# Exercise 6

## SVM & Regularization


For this homework we consider a set of observations on a number of red and white wine varieties involving their chemical properties and ranking by tasters. Wine industry shows a recent growth spurt as social drinking is on the rise. The price of wine depends on a rather abstract concept of wine appreciation by wine tasters, opinion among whom may have a high degree of variability. Pricing of wine depends on such a volatile factor to some extent. Another key factor in wine certification and quality assessment is physicochemical tests which are laboratory-based and takes into account factors like acidity, pH level, presence of sugar and other chemical properties. For the wine market, it would be of interest if human quality of tasting can be related to the chemical properties of wine so that certification and quality assessment and assurance process is more controlled.

Two datasets are available of which one dataset is on red wine and have 1599 different varieties and the other is on white wine and have 4898 varieties. All wines are produced in a particular area of Portugal. Data are collected on 12 different properties of the wines one of which is Quality, based on sensory data, and the rest are on chemical properties of the wines including density, acidity, alcohol content etc. All chemical properties of wines are continuous variables. Quality is an ordinal variable with possible ranking from 1 (worst) to 10 (best). Each variety of wine is tasted by three independent tasters and the final rank assigned is the median rank given by the tasters.
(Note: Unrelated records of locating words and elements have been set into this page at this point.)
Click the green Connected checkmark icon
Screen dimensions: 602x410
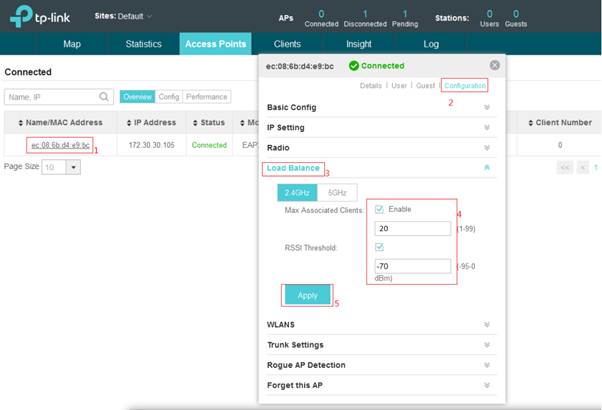(354, 66)
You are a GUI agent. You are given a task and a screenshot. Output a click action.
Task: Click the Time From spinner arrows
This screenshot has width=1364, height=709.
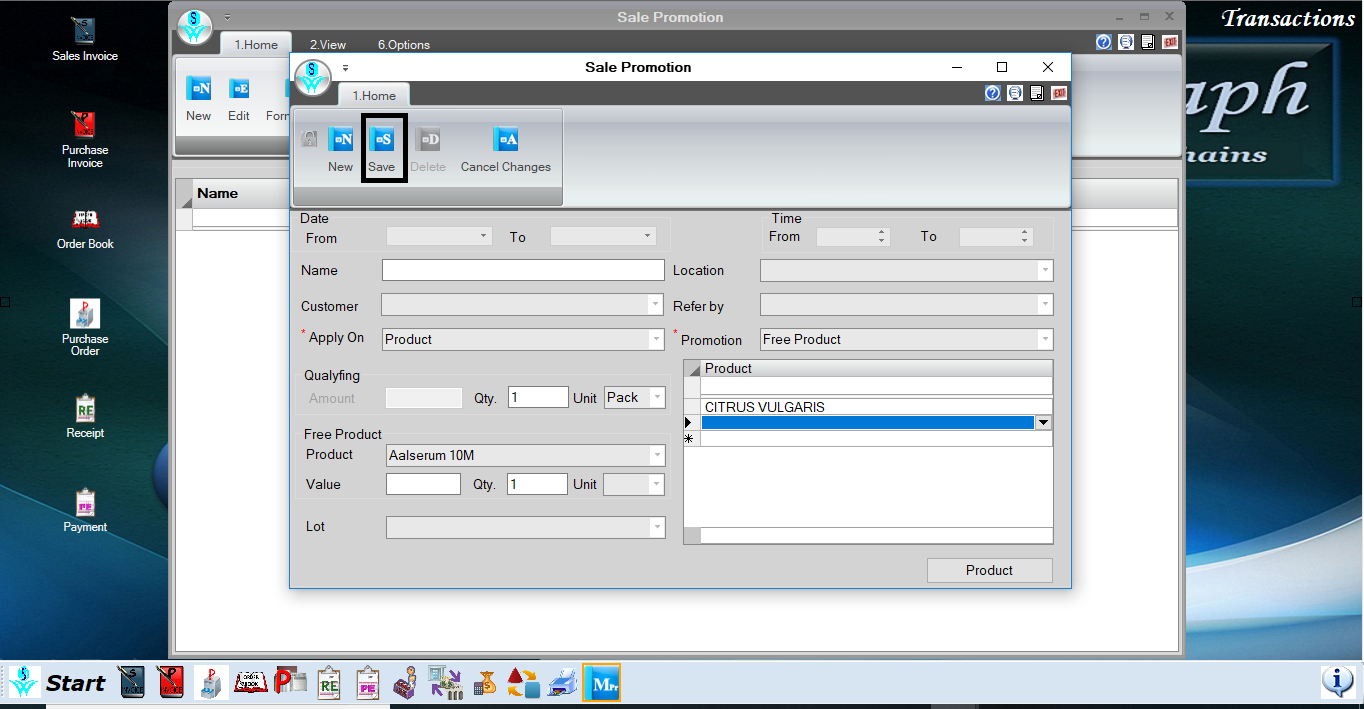pyautogui.click(x=881, y=237)
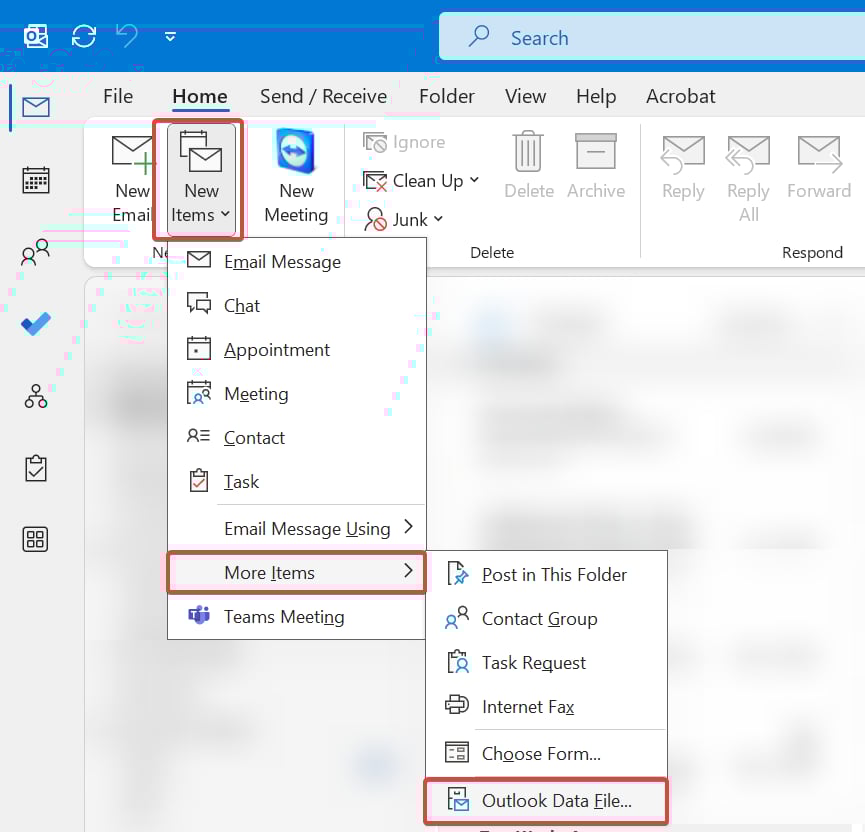The image size is (865, 832).
Task: Click the Archive box icon
Action: 595,153
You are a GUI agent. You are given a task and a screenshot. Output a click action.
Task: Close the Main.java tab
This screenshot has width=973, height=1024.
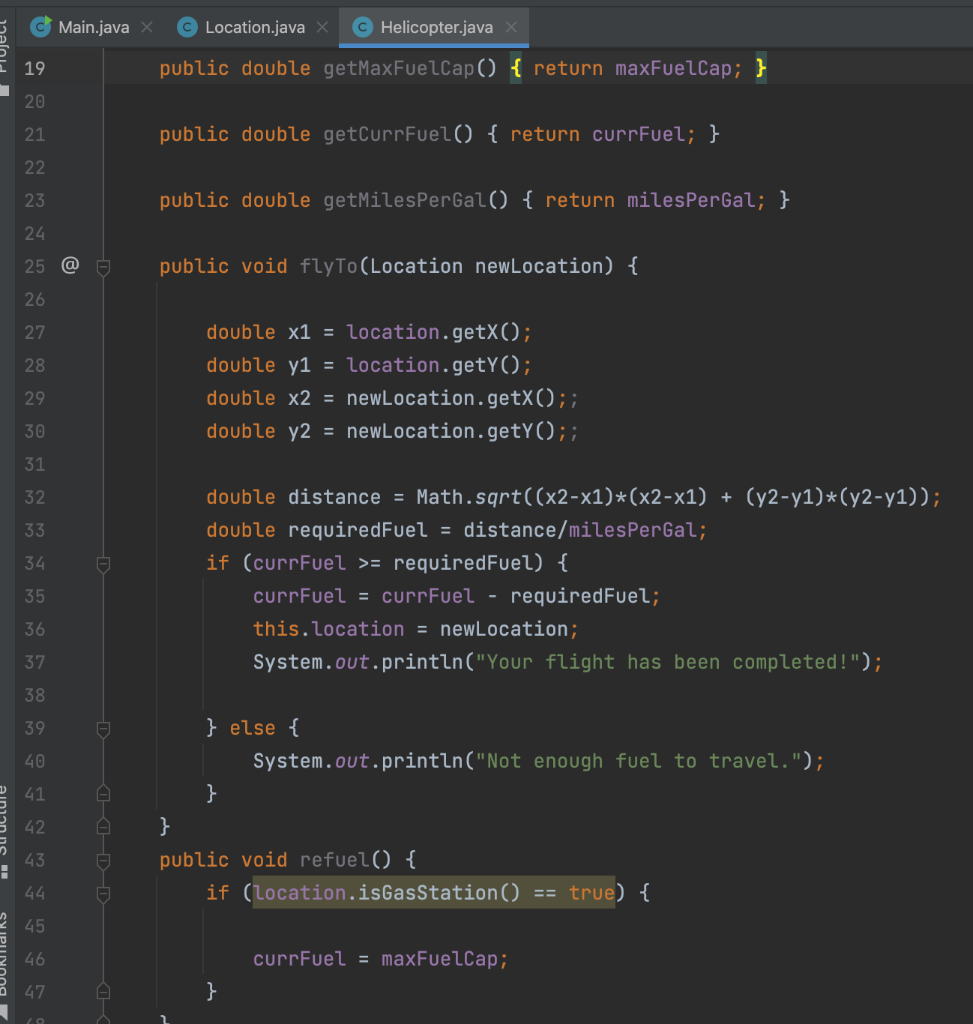pos(146,27)
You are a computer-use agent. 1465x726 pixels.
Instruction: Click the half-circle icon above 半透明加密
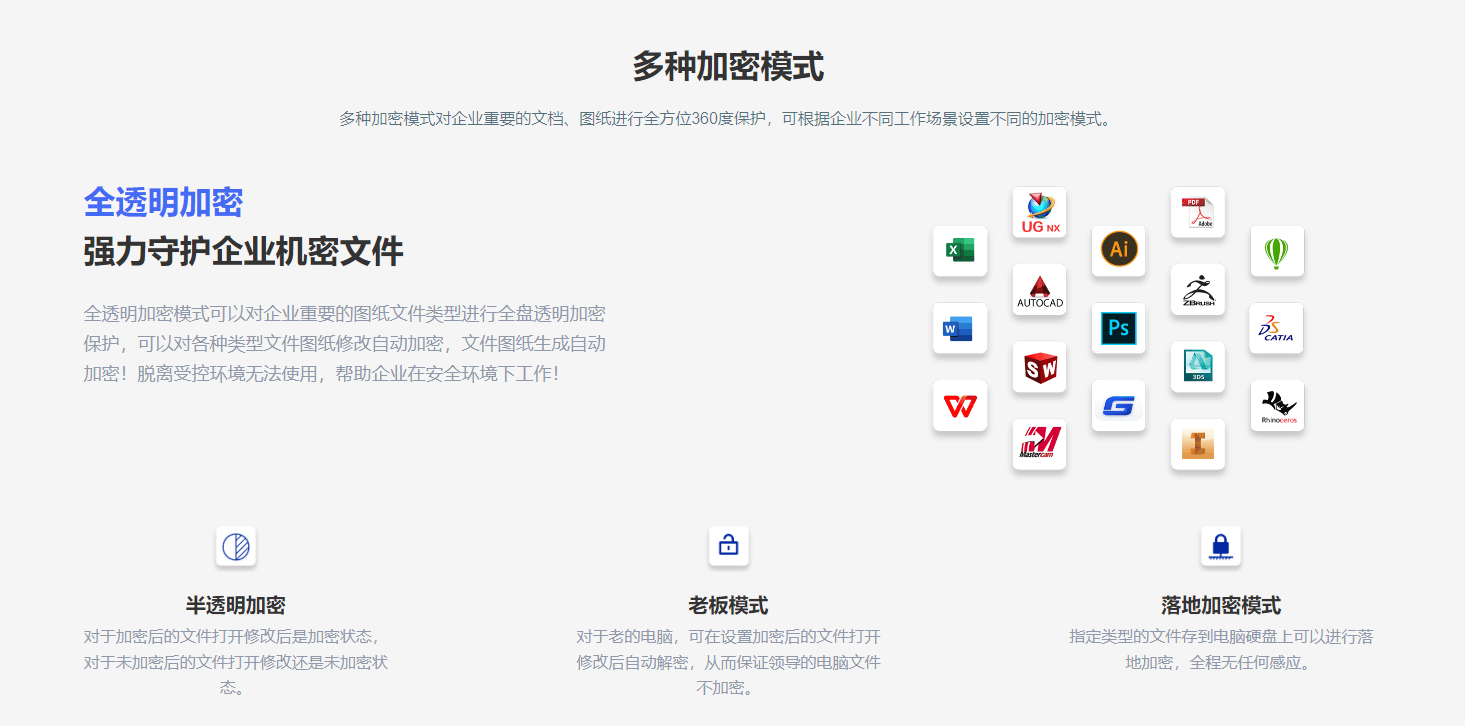pyautogui.click(x=236, y=546)
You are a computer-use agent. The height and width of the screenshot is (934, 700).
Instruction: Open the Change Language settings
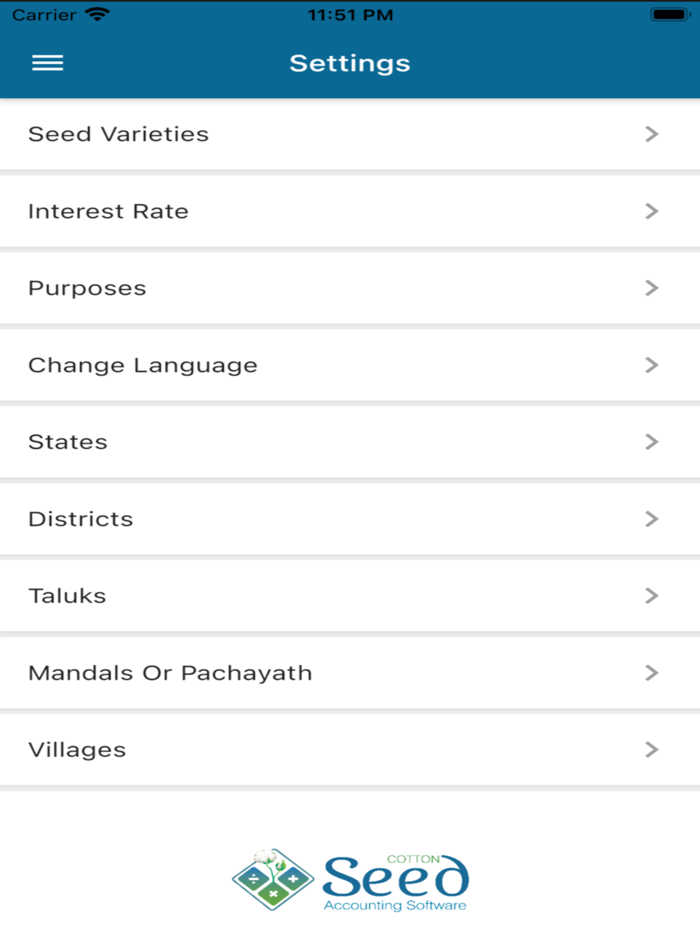350,365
A predictive model developed on this data is expected to provide guidance to vineyards regarding quality and price expected on their produce without heavy reliance on volatility of wine tasters.

In [1]:
import pandas as pd
import numpy as np

In [2]:
data_r = pd.read_csv('https://github.com/albahnsen/PracticalMachineLearningClass/raw/master/datasets/Wine_data_red.csv')
data_w = pd.read_csv('https://github.com/albahnsen/PracticalMachineLearningClass/raw/master/datasets/Wine_data_white.csv')

In [3]:
data = data_w.assign(type = 'white')
data = data.append(data_r.assign(type = 'red'), ignore_index=True)
data.head()

Unnamed: 0,fixed acidity,volatile acidity,citric acid,residual sugar,chlorides,free sulfur dioxide,total sulfur dioxide,density,pH,sulphates,alcohol,quality,type
0,7.0,0.27,0.36,20.7,0.045,45.0,170.0,1.001,3.0,0.45,8.8,6,white
1,6.3,0.3,0.34,1.6,0.049,14.0,132.0,0.994,3.3,0.49,9.5,6,white
2,8.1,0.28,0.4,6.9,0.05,30.0,97.0,0.9951,3.26,0.44,10.1,6,white
3,7.2,0.23,0.32,8.5,0.058,47.0,186.0,0.9956,3.19,0.4,9.9,6,white
4,7.2,0.23,0.32,8.5,0.058,47.0,186.0,0.9956,3.19,0.4,9.9,6,white


# Exercise 6.1

Show the frecuency table of the quality by type of wine

In [4]:
Aux = data[["type","quality","density"]].groupby(["quality","type"]).count().unstack()
Aux

Unnamed: 0_level_0,density,density
type,red,white
quality,Unnamed: 1_level_2,Unnamed: 2_level_2
3,10.0,20.0
4,53.0,163.0
5,681.0,1457.0
6,638.0,2198.0
7,199.0,880.0
8,18.0,175.0
9,,5.0


# SVM

# Exercise 6.2

* Standarized the features (not the quality)
* Create a binary target for each type of wine
* Create two Linear SVM's for the white and red wines, repectively.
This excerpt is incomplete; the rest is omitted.